Oksana Bondarenko changed her testimony twice. She first apparently said that she had fallen in the basement. However she told the Prosecutor’s Office people something quite different – that she had jumped from the window at he own initiative because she got frightened that after the interrogation, they might arrest her.  This was the version she told in her first and last interview.

Oksana’s mother, however, says that the police asserted that her daughter had tried to kill herself in a state of intoxication out of unhappy love for her former husband from whom she was divorced. 14 years ago. Later a certificate appeared in the file saying that there had been alcohol in her blood.

 

Yet if the suspect was drunk, the police simply didn’t have the right to carry out any investigative activities.

 

Oksana Bondarenko, like the first victim of the Loziv Police Station, Laslo Kolomparov, died in spite of the doctors’ efforts. The First Deputy Prosecutor of the Kharkiv Region later stated that the police had undertaken their own internal check over the incident, and had found those responsible. And, obviously in order to avoid criminal liability, they had taken disciplinary measures. That is, for a life destroyed, they got off with a reprimand.

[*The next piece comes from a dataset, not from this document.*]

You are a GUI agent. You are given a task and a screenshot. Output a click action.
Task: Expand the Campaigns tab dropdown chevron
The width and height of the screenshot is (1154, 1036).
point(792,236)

While the Prosecutor looks into this whole

 stream of tragic incidents which the author calls more bluntly murder, suicide and driving a person to suicide, human rights activists are adamant that proof must be provided that no physical or psychological pressure was applied, or the authorities must admit that torture was inflicted.

 

One must agree with Ludmila Klochko from the Kharkiv Human Rights Group: “She may not have been beaten. But what forced her to jump out of the window?  She was probably confronted with an extremely serious problem. And the  punishment for a sack of potatoes, albeit with breaking into a cellar, is not so very large or terrible to lose your life over. That means that the choice was probably between something very bad and death, and that’s why she decided on such a step”.

 

A person must be driven to a state of stress where they stop realistically assessing the risk, or see suicide as their only way out.

 

The police meantime agree that their offices might have “gone over the top” and scared the detainees. How, with words or actions, and to what degree this breached the law, they won’t comment on until the end of the investigation. For the moment, all involved – from the Head of the Station to the investigative officers – have received disciplinary punishments, while management claims that explanatory work is being carried out, telling staff that they mustn’t beat any detainees, regardless of the charges or their social status.

 

According to KHPG statistics, every 40 seconds somebody in Ukraine suffers from unlawful actions by the police. If in 2009 there were 23 deaths in police stations, in 2010 there were 51, and in the first three months of this year there have been 15. Human rights groups stress that these are only the ones the public hears about.

 

Yevhen Zvenigorodsky was the third victim since the beginning of the year, and the fourth of the Kharkiv police this year. The criminal investigation over the death of Oksana Bondarenko has already been terminated with the investigator seeing only an escape attempt leading to her death. The fact that a criminal investigation was swiftly initiated over the death of Yevhen Zvenigorodsky is attributed by human rights workers to a much publicized meeting at the Prosecutor General’s office where the Prosecutor General, Viktor Pshonka, gave instructions to pay more attention to torture by the police. The case of Yevhen Zvenigorodsky may become the first in the region where sadists in uniform and those above them who protect them receive a legal assessment at high level.  However the question remains of just how many police officers and with what rank will be punished for torture in the Main Regional Police Department?